→ **Brief**
Beginning at the line that contains "This screenshot has height=443, width=890.", repeat each line exactly through the last one of the records below, and leave out the pictures.

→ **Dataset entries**
-------

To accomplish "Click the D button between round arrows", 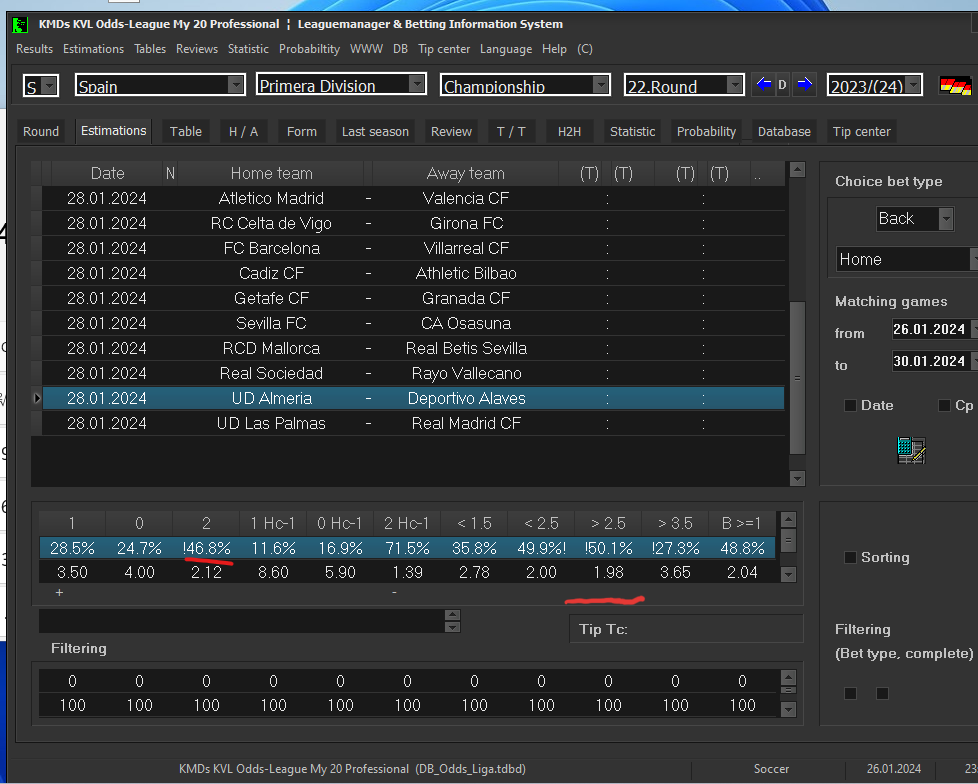I will coord(782,85).
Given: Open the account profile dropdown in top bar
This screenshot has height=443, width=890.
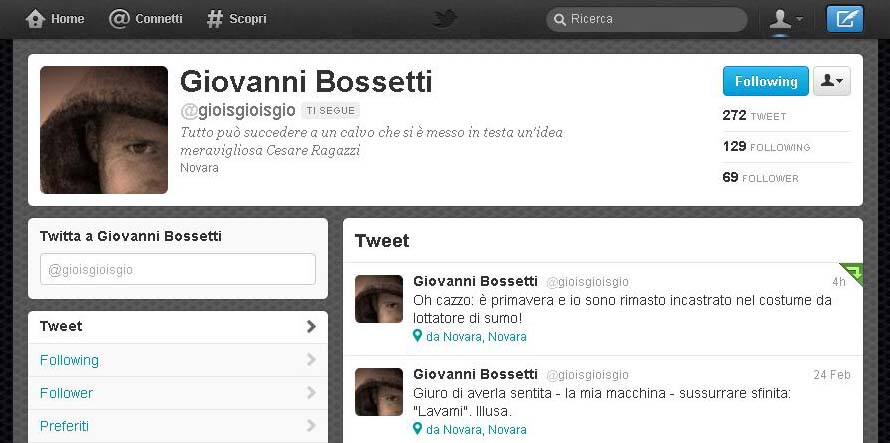Looking at the screenshot, I should click(x=786, y=19).
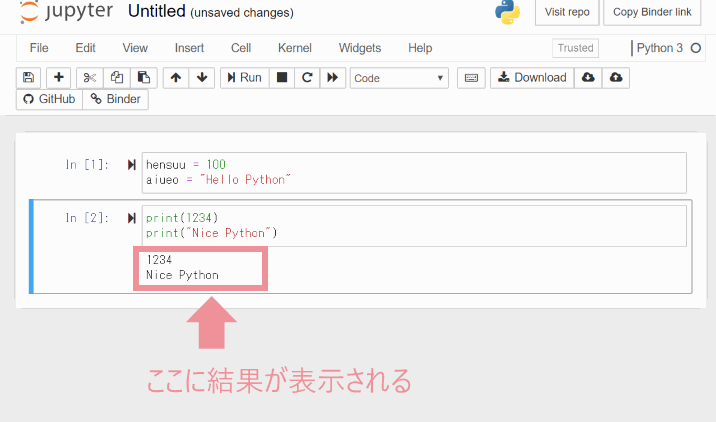Image resolution: width=716 pixels, height=422 pixels.
Task: Move selected cell down
Action: coord(202,78)
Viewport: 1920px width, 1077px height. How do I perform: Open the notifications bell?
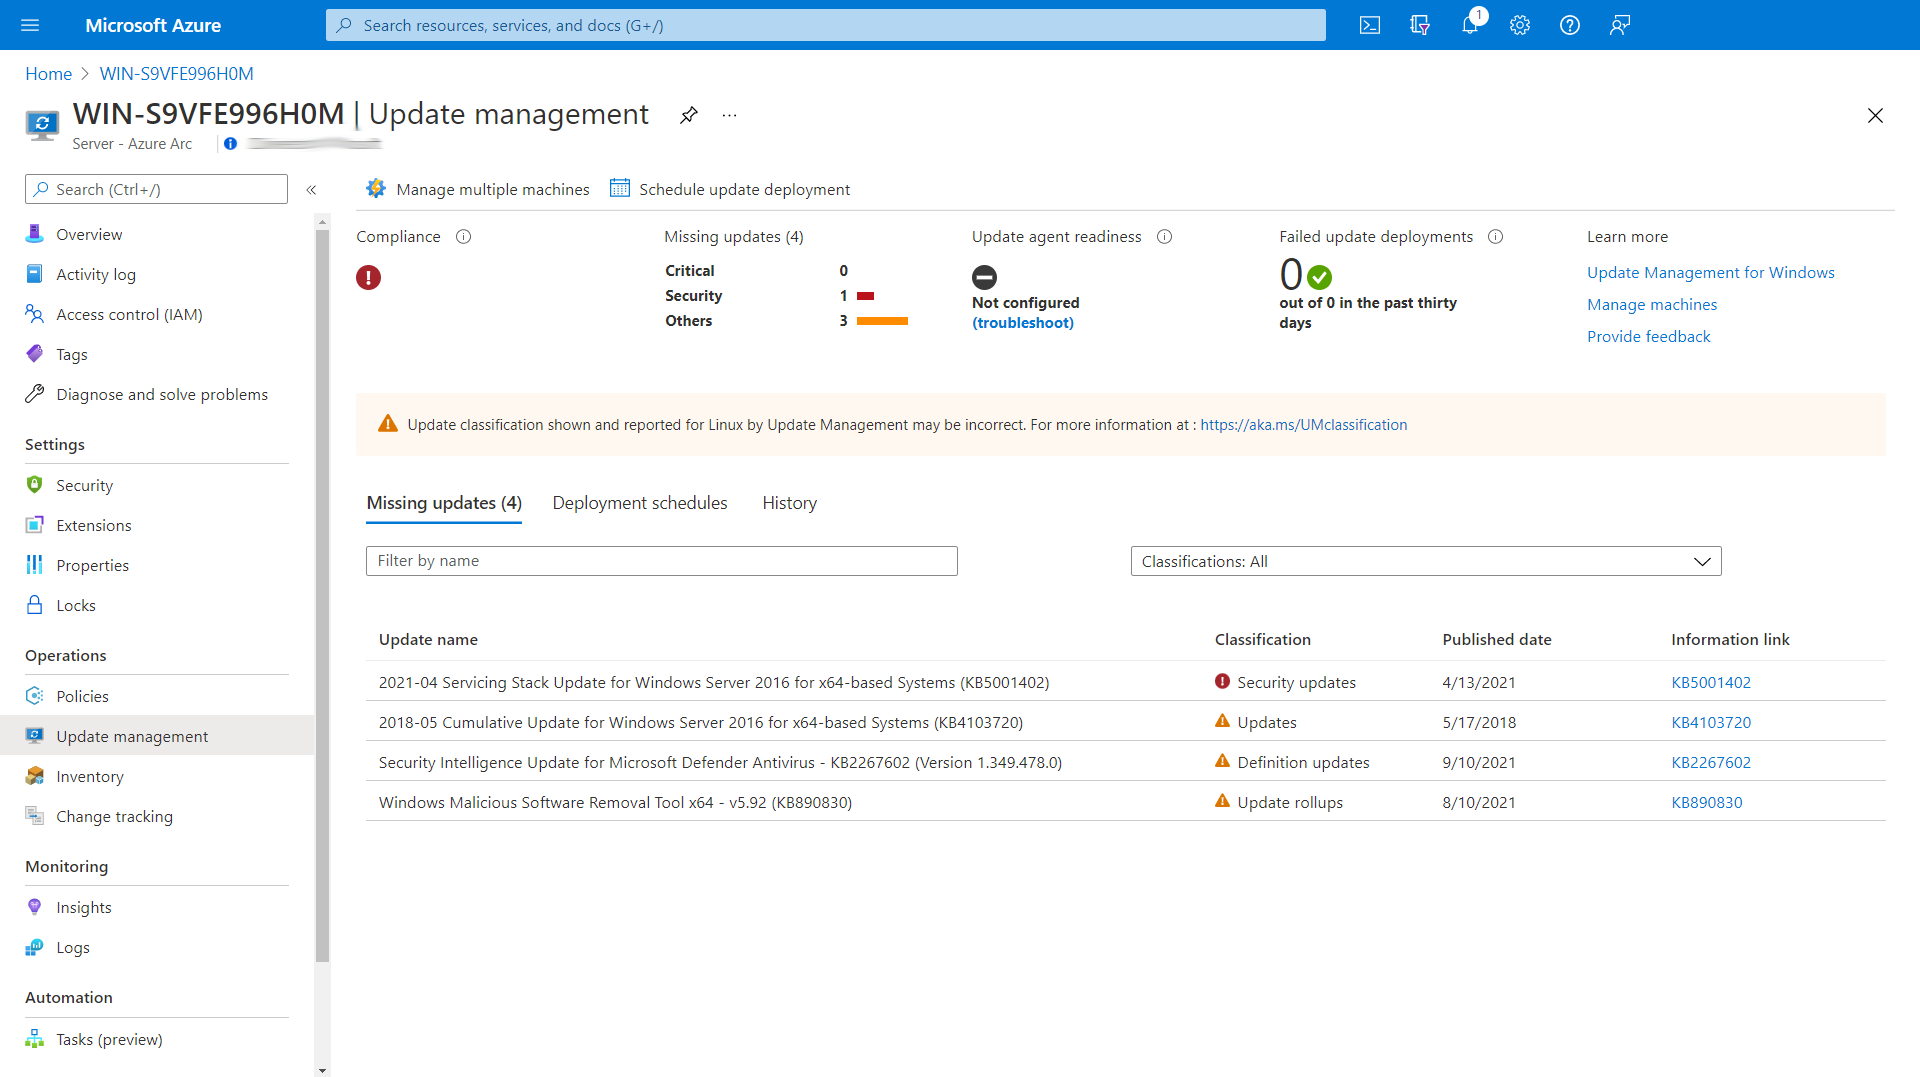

-------

→ **Solution for this task**
This screenshot has height=443, width=890.
Looking at the screenshot, I should click(x=786, y=19).
Image resolution: width=716 pixels, height=422 pixels.
Task: Move selected cell down
Action: coord(202,78)
Viewport: 1920px width, 1077px height. How do I perform: Open the notifications bell?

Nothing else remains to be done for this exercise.